As a child, Jane harbors a bitter animosity toward her benefactress Mrs. Reed, yet she finds herself unable to express her sentiments for fear of provoking further abuse. Jane passively accepts her unjust treatment until she learns that she will be leaving Gateshead-hall for an education at Lowood School. This event serves as a catalyst for Jane. In her new circumstances, she overcomes her fear of Mrs. Reed and declares her contempt for her. However, immediately after her outburst, she finds herself doubting her actions.

I was left there alone — winner of the field. It was the hardest battle I had fought, and the first victory I had gained: I stood awhile on the rug, where Mr. Brocklehurst had stood, and I enjoyed my conqueror's solitude. First, I smiled to myself and felt elate; but this fierce pleasure subsided in me as fast as did the accelerated throb of my pulses. A child cannot quarrel with its elders, as I had done; cannot give its furious feelings uncontrolled play, as I had given mine, without experiencing afterwards the pang of remorse and the chill of reaction. A ridge of lighted heath, alive, glancing, devouring, would have been a meet emblem of my mind when I accused and menaced Mrs. Reed: the same ridge, black and blasted after the flames are dead, would have represented as meetly my subsequent condition, when half-an-hour's silence and reflection had shown me the madness of my conduct, and the dreariness of my hated and hating position.

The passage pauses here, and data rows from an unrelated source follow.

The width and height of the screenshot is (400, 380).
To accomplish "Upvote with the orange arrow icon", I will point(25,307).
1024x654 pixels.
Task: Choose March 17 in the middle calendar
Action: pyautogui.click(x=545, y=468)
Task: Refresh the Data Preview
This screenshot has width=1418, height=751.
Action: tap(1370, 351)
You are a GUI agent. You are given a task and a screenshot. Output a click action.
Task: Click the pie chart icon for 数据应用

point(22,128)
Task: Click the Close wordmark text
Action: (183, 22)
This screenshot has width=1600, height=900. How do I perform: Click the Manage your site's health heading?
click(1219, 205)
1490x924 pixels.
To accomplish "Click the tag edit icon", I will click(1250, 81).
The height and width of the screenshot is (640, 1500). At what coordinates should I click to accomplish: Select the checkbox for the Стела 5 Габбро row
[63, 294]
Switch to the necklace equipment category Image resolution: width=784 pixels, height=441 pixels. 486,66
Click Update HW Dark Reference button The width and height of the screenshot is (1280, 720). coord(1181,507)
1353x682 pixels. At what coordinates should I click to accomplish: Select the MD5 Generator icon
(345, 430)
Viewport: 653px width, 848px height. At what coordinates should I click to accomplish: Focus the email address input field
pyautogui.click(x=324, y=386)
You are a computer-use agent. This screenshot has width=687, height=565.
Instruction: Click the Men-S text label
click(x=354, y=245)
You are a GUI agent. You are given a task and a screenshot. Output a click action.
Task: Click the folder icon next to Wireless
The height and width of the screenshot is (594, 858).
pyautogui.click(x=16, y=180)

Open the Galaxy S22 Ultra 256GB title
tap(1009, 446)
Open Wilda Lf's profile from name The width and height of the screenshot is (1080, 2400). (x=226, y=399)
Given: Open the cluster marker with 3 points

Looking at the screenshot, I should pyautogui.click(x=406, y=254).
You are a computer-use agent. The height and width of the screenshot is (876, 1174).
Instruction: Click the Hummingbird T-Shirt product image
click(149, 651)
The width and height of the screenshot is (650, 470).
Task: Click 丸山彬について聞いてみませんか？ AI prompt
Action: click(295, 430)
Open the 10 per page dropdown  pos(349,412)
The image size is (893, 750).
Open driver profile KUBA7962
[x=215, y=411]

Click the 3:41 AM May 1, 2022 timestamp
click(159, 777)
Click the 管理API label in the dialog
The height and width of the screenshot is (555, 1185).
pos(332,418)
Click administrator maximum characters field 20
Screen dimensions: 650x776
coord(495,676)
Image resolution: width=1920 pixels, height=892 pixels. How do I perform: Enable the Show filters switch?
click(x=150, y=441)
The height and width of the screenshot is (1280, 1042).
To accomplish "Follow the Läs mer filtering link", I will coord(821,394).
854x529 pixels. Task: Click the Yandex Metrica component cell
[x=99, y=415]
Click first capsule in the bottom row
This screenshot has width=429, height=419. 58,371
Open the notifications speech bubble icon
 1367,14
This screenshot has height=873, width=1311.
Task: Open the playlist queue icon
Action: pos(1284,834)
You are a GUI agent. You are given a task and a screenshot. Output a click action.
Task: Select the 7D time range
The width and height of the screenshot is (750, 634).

Something of vengeance I had tasted for the first time; as aromatic wine it seemed, on swallowing, warm and racy: its after-flavour, metallic and corroding, gave me a sensation as if I had been poisoned. Willingly would I now have gone and asked Mrs. Reed's pardon; but I knew, partly from experience and partly from instinct, that was the way to make her repulse me with double scorn, thereby re-exciting every turbulent impulse of my nature.

I would fain exercise some better faculty than that of fierce speaking; fain find nourishment for some less fiendish feeling than that of sombre indignation. I took a book — some Arabian tales; I sat down and endeavoured to read. I could make no sense of the subject; my own thoughts swam always between me and the page I had usually found fascinating. I opened the glass-door in the breakfast-room: the shrubbery was quite still: the black frost reigned, unbroken by sun or breeze, through the grounds. I covered my head and arms with the skirt of my frock, and went out to walk in a part of the plantation which was quite sequestrated; but I found no pleasure in the silent trees, the falling fir-cones, the congealed relics of autumn, russet leaves, swept by past winds in heaps, and now stiffened together. I leaned against a gate, and looked into an empty field where no sheep were feeding, where the short grass was nipped and blanched. It was a very grey day; a most opaque sky, "onding on snaw," canopied all; thence flakes felt it intervals, which settled on the hard path and on the hoary lea without melting. I stood, a wretched child enough, whispering to myself over and over again, "What shall I do? — what shall I do?" [97-98]

Jane is thrilled by her newfound independence and voice, yet she is also troubled by it. She cannot avoid feelings of remorse caused by her confrontation and the resulting shift of power between herself and Mrs. Reed.

Questions

1. Brontë uses metaphor and simile to describe the capricious and heady emotions felt by Jane as a young child. To what extent are these descriptions believable for a 10-year-old child, and why is the reader able to relate to Jane's "turbulent impulse?"

2. How does Brontë employ imagery to assist in setting the mood of the passage?

3. Although Jane proved she had overcome her fear of Mrs. Reed, she remains apprehensive and uneasy about her actions. What does this reveal about Jane's character, and how does her confrontation influence her development?

4.The novel implies that an older, more self-aware Jane is narrating her own childhood. Does the adult Jane successfully separate hindsight from her precocious self-observations as a child? Or does the narration prevent us from determining how self-aware Jane actually was as a child?